→ **Exercise aim**
Please give the records below back in full, exactly as shown.

→ **Records provided**

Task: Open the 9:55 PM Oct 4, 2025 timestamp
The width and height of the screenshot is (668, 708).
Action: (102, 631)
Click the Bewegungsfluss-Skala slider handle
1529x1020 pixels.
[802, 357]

→ **Answer for the task**
Task: Open the 9:55 PM Oct 4, 2025 timestamp
The width and height of the screenshot is (668, 708).
Action: (102, 631)
Click the Bewegungsfluss-Skala slider handle
1529x1020 pixels.
[802, 357]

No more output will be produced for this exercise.